__WHAT NEEDS TO BE DONE__
Only the lines from the start of the data through the one containing "[Favorilere ekle] (190, 230)" belong in your answer; return them exactly.
DATA IN THIS EXERCISE below:
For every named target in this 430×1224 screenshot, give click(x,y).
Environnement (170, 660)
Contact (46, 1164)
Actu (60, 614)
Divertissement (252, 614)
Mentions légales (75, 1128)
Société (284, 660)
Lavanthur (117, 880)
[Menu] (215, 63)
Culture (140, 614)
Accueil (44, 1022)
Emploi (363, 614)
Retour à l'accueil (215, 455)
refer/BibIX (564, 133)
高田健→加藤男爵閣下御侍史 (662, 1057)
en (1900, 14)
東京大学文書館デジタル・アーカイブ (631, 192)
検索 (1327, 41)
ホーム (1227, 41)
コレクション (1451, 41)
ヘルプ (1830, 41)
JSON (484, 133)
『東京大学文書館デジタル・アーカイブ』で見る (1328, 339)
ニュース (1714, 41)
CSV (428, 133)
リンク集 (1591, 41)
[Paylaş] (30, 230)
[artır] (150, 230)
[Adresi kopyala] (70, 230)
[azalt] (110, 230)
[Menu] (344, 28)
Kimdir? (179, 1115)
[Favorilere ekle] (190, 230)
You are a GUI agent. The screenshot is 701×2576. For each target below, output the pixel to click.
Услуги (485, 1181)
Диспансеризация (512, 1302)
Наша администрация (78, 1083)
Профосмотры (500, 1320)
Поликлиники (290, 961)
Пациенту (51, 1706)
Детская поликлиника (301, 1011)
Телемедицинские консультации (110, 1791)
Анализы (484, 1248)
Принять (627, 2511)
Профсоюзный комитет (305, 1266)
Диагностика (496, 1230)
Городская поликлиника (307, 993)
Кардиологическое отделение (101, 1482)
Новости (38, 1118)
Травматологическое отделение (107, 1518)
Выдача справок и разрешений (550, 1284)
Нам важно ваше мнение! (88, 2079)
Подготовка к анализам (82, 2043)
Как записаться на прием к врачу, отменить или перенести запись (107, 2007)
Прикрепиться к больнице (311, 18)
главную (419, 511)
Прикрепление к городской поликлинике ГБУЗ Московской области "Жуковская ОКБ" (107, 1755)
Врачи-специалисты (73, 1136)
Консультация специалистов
End of DATA IN THIS EXERCISE.
__EXERCISE RESULT__
For every named target in this 430×1224 screenshot, give click(x,y).
Environnement (170, 660)
Contact (46, 1164)
Actu (60, 614)
Divertissement (252, 614)
Mentions légales (75, 1128)
Société (284, 660)
Lavanthur (117, 880)
[Menu] (215, 63)
Culture (140, 614)
Accueil (44, 1022)
Emploi (363, 614)
Retour à l'accueil (215, 455)
refer/BibIX (564, 133)
高田健→加藤男爵閣下御侍史 (662, 1057)
en (1900, 14)
東京大学文書館デジタル・アーカイブ (631, 192)
検索 (1327, 41)
ホーム (1227, 41)
コレクション (1451, 41)
ヘルプ (1830, 41)
JSON (484, 133)
『東京大学文書館デジタル・アーカイブ』で見る (1328, 339)
ニュース (1714, 41)
CSV (428, 133)
リンク集 (1591, 41)
[Paylaş] (30, 230)
[artır] (150, 230)
[Adresi kopyala] (70, 230)
[azalt] (110, 230)
[Menu] (344, 28)
Kimdir? (179, 1115)
[Favorilere ekle] (190, 230)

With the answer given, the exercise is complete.